Moulin Gautron, Vertou (44)
 
 

C’est à une redoutable séance de gymnastique topographique que nous convie Hélène Marcoz. Son travail, des photographies pour l’essentiel, épargne le corps du spectateur mais exige de son regard une souplesse inhabituelle (celui-ci sera plié, déplié, replié ; segmenté, raccordé…). Des prises de vue d’habitations, de paysages ordinaires, forment par leur agencement de déroutantes machines de vision à lire comme autant de rébus. On se prend au jeu, on hésite. Peut-être est-on pris, joué soi-même par le pouvoir de l’image…

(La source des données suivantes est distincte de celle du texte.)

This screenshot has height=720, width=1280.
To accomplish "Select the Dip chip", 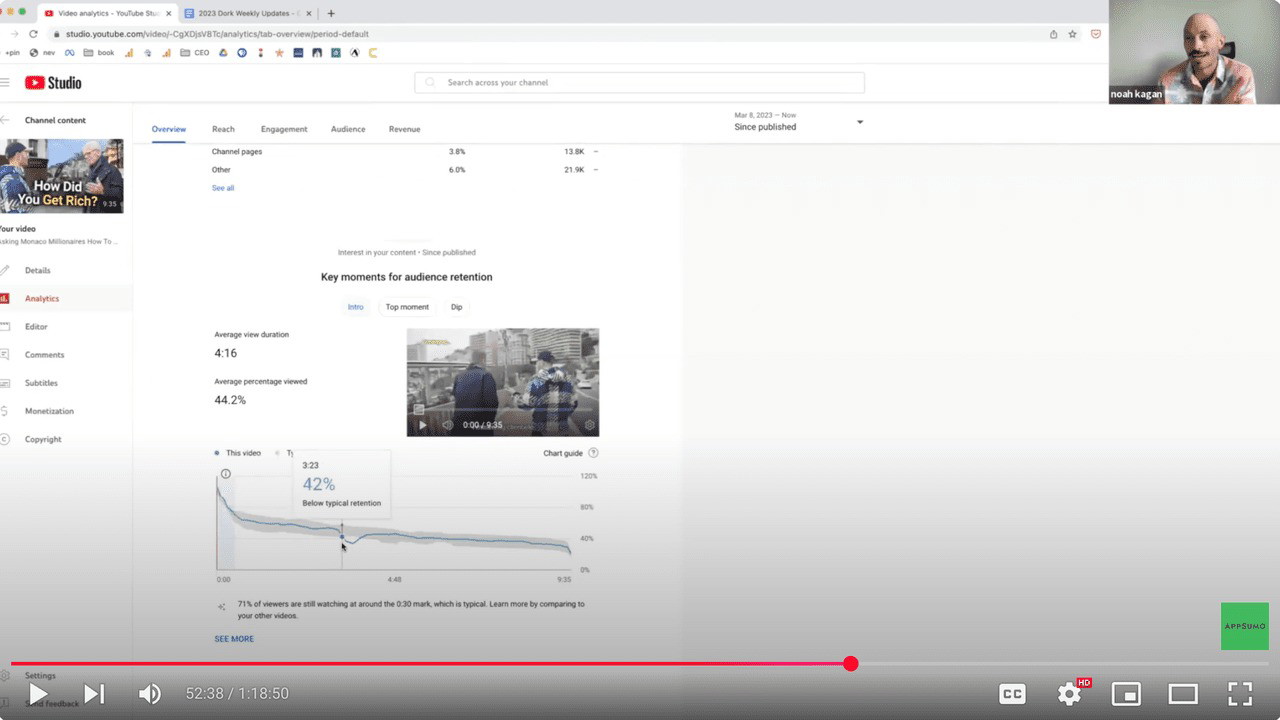I will click(456, 307).
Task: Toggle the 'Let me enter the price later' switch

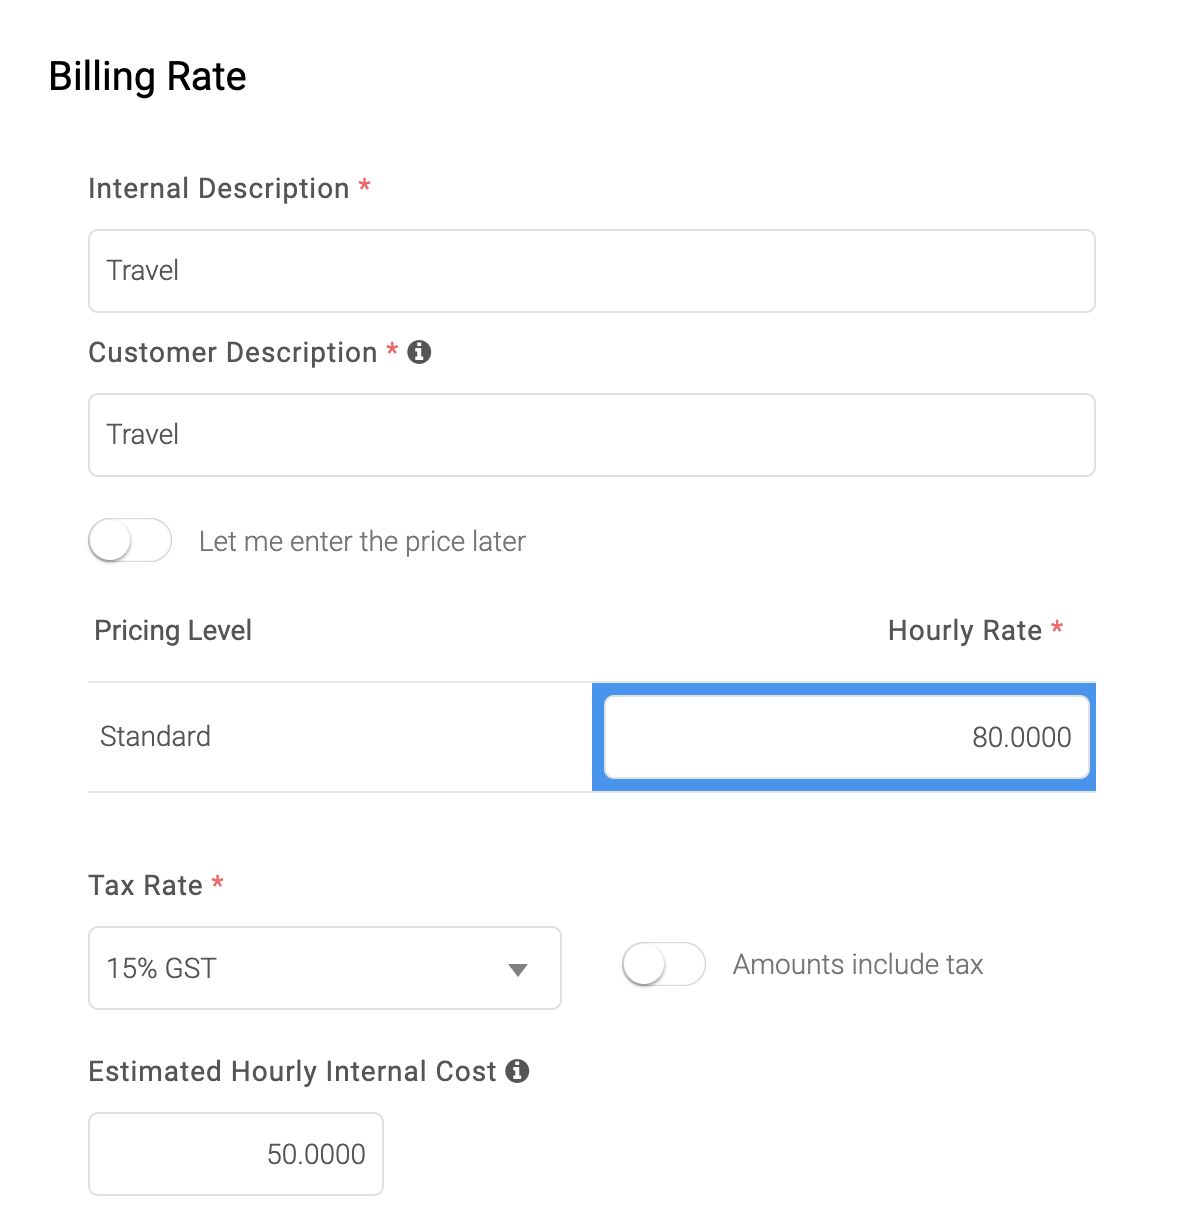Action: pos(130,541)
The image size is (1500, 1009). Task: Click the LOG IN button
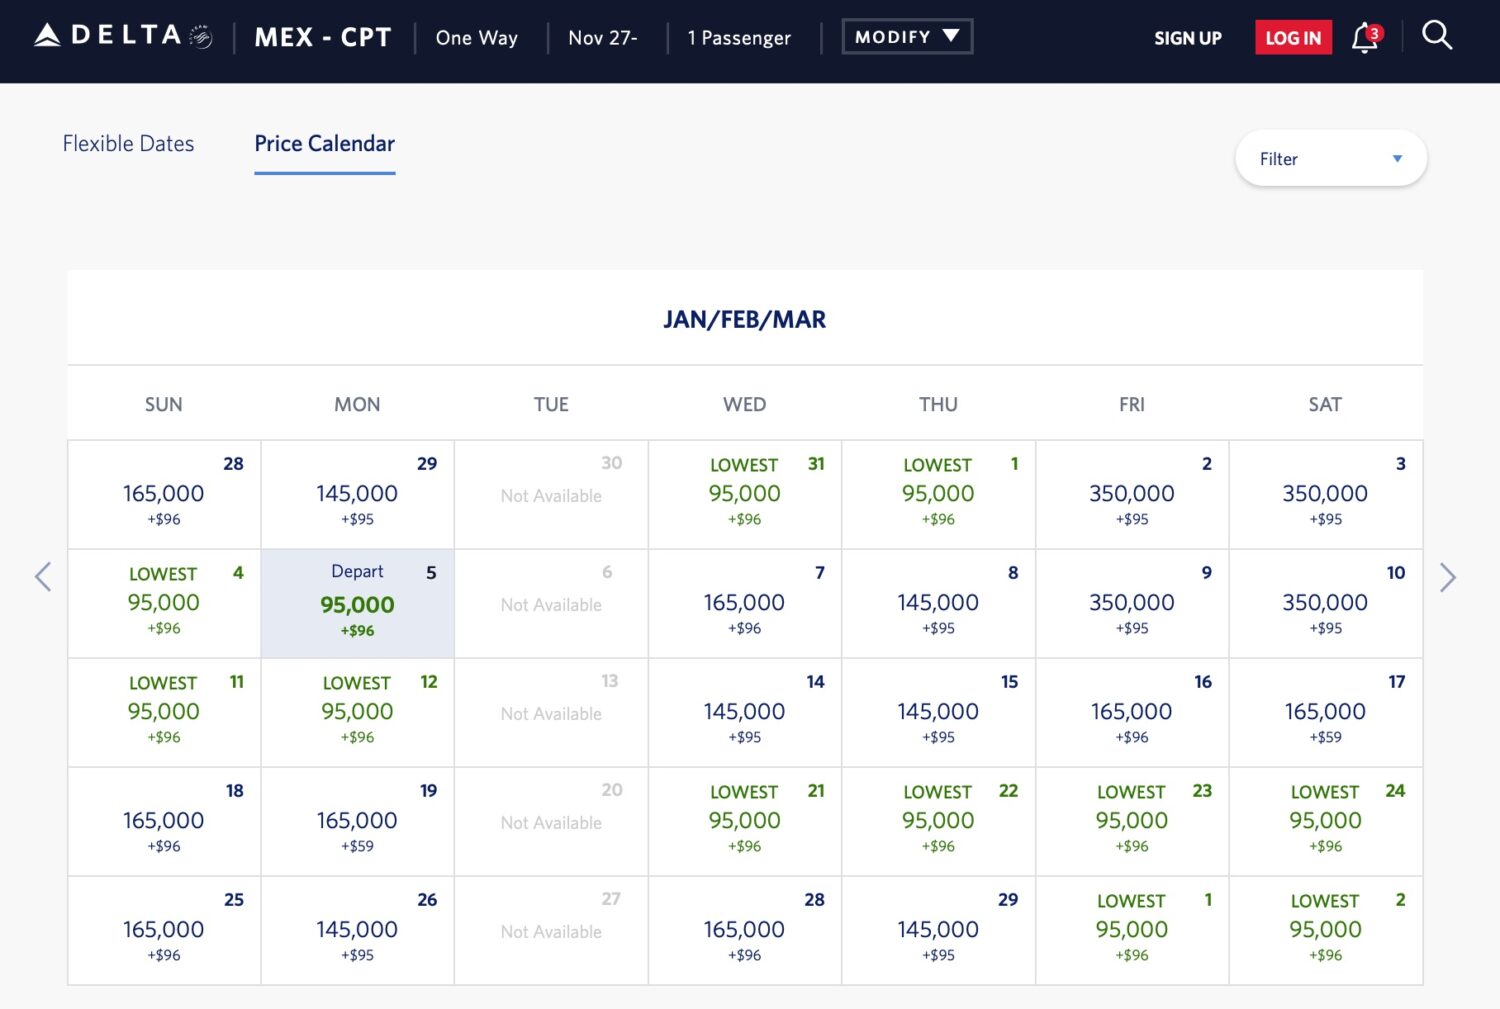1293,38

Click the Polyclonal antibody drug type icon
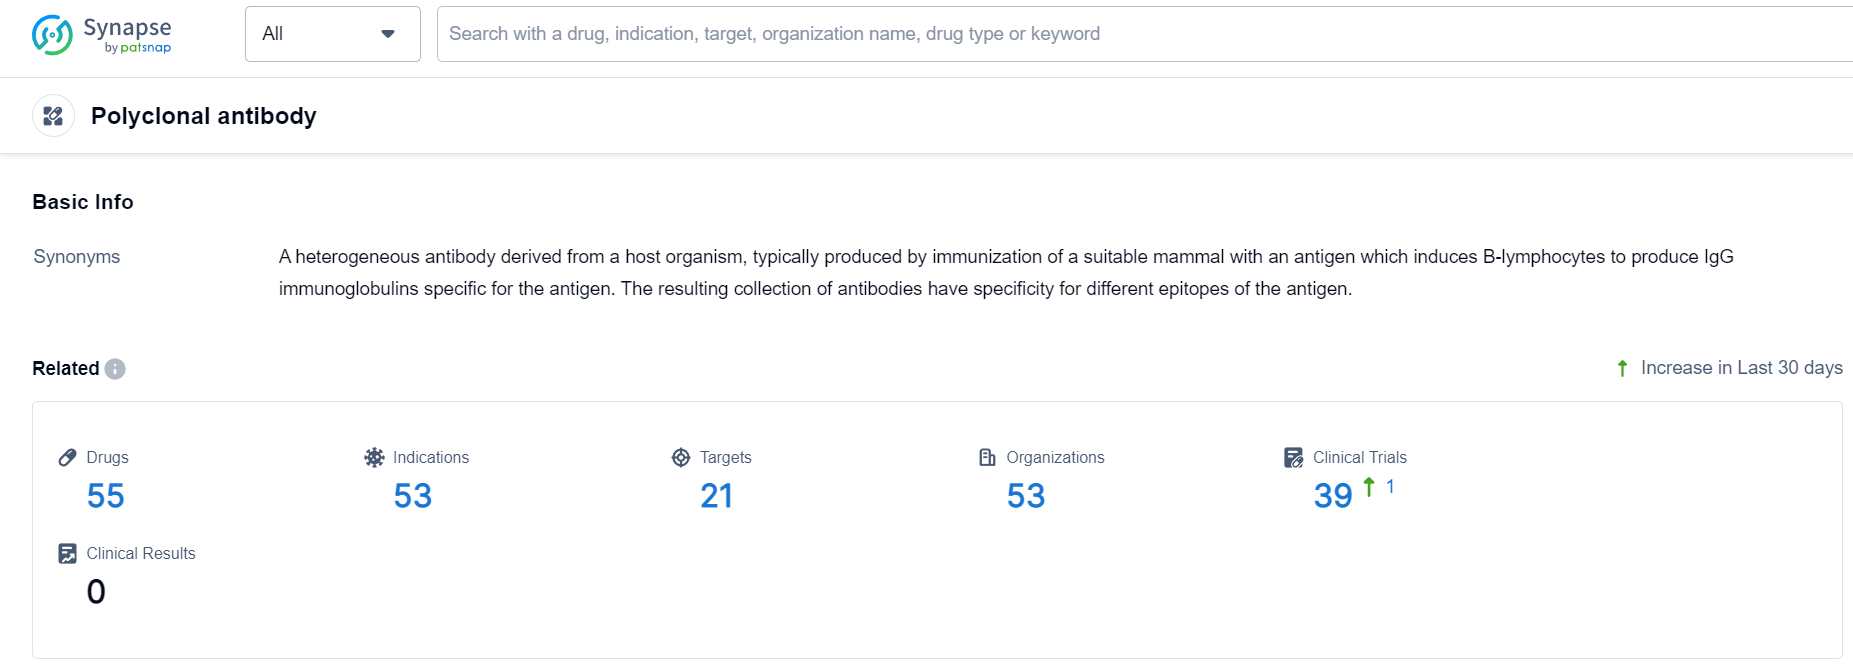[54, 116]
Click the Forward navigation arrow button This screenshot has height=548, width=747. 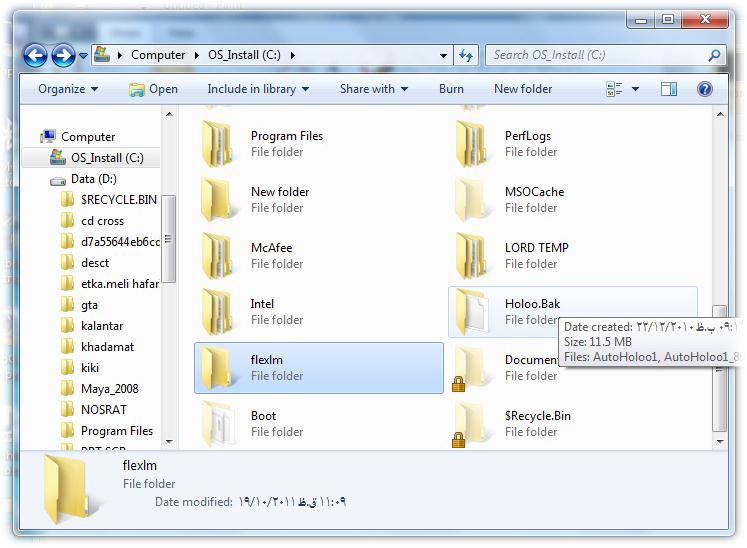pyautogui.click(x=63, y=56)
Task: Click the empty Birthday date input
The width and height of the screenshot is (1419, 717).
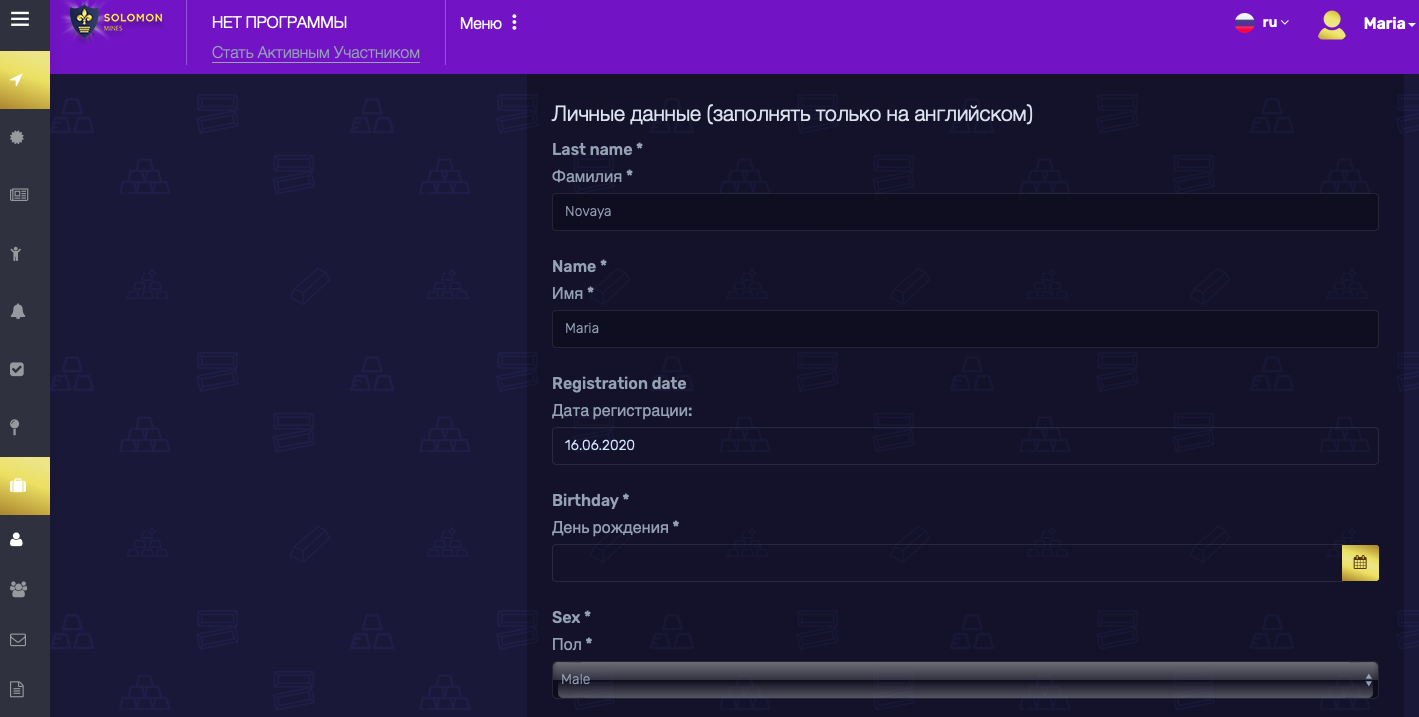Action: (x=945, y=563)
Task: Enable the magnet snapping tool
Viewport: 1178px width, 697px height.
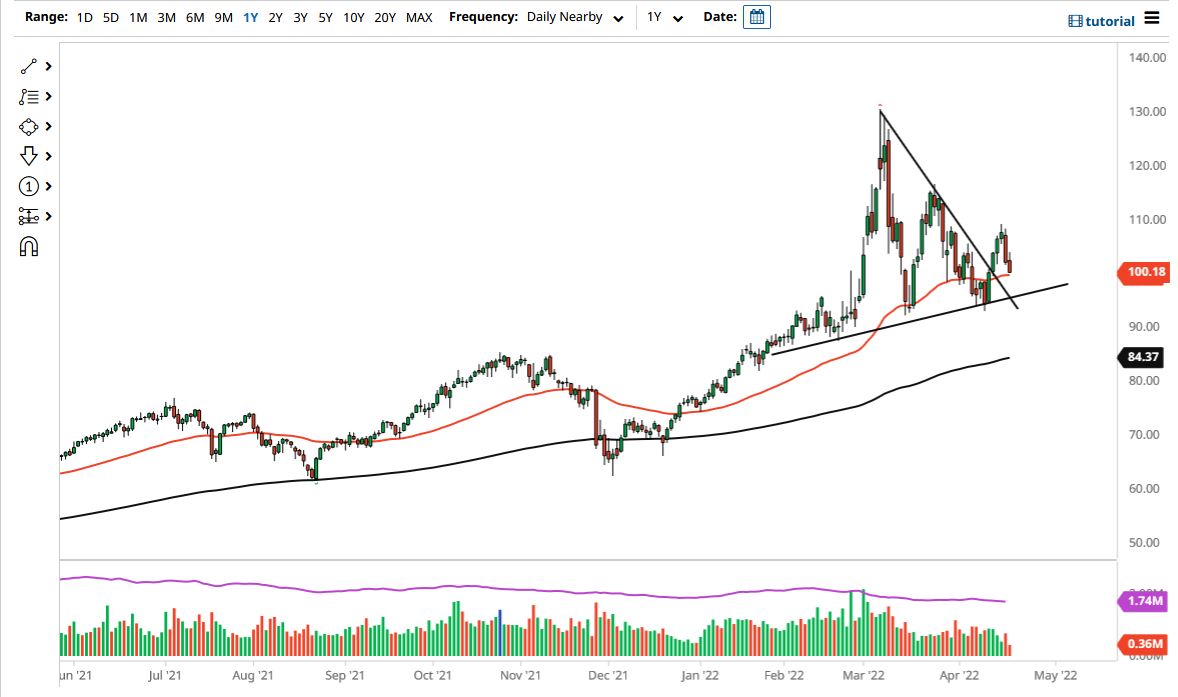Action: point(29,246)
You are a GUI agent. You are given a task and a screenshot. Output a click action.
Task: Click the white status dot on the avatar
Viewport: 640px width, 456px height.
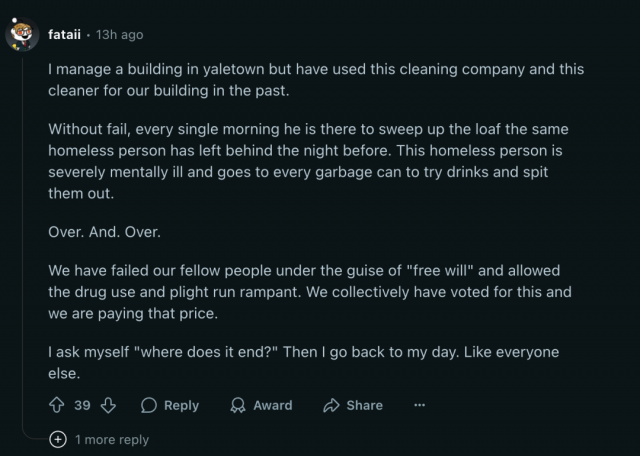coord(15,20)
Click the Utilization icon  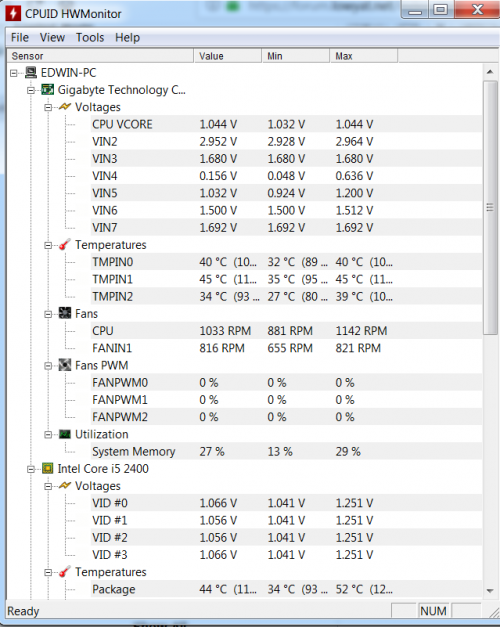coord(65,434)
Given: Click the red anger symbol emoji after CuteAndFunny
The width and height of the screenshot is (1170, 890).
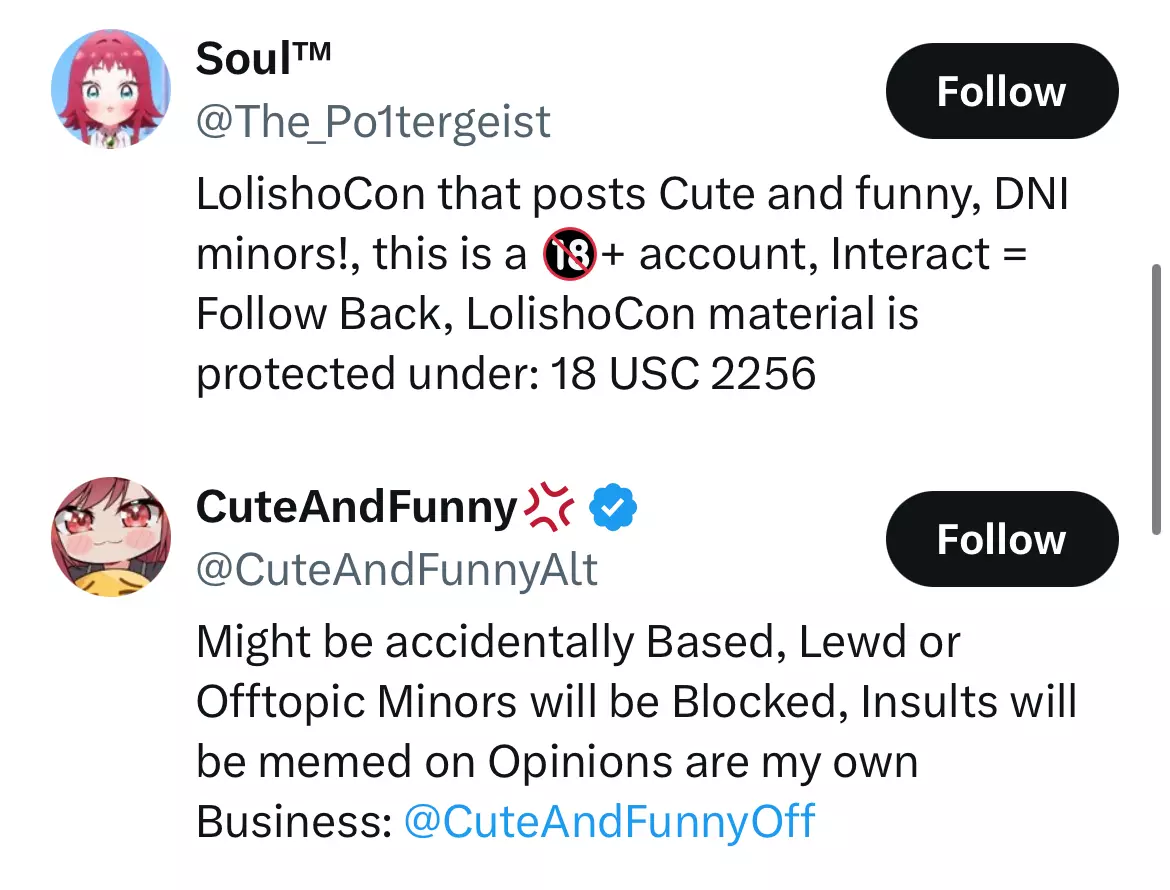Looking at the screenshot, I should pyautogui.click(x=550, y=507).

Espaces de regards : l’artiste demande à quinze personnes de se placer dans une salle et de se regarder selon un schéma préconçu. Dans un second temps, leur portrait les remplace.L’espace acquiert ainsi une certaine qualité ‘vectorielle’, structuré par le jeu des regards plus que par le volume de la pièce.

La voiture (4) : de l’intérieur de l’habitacle, on ne retient ici que les vitres; autant de petits paysages qui, mis à plat, renouvellent la perspective du tableau. Figure de pure extériorité, cette installation défie nos habitudes cognitives.

L’immeuble: La façade d’un bâtiment, à nouveau simulée par ses seules fenêtres, est réduite aux dimensions humaines. Un seul regard embrasse la totalité des points de vue, diffusant chez le spectateur un sentiment enivrant d’ubiquité. Michel Foucault, dans son archéologie du panoptisme, évoque l’utopie d’un visible rendu tout entier disponible par le biais d’un strict quadrillage spatial. " Machine à dissocier le couple voir-être vu ", le panoptique conduit à l’assujettissement du regardé par le regardeur. Mais si la complexité des dispositifs visuels de Hélène Marcoz évoque ce fantasme d’une maîtrise totalitaire, leur caractère jubilatoire, non systématique, désappointe toute velléité de contrôle. Coupés de leur contexte, recomposés, c’est pour l’incongruité de leur posture que les lieux sont contemplés.
Les Diapos de peau, empreintes projetées, surdimensionnées, captivent par la complexité labyrinthique de leur architecture : qu’importe là aussi l’identification.
Projet en cours : c’est le même type de rapport aveugle aux environs qu’explore cette installation in situ. Une plante araignée (Chlorophytum) en pot hasarde ses plantules, se développe en réseau; sa solidarité obstinée sape progressivement toute forme de hiérarchie. Chronophotographie ralentie, elle est la traduction spatiale du tempo végétal.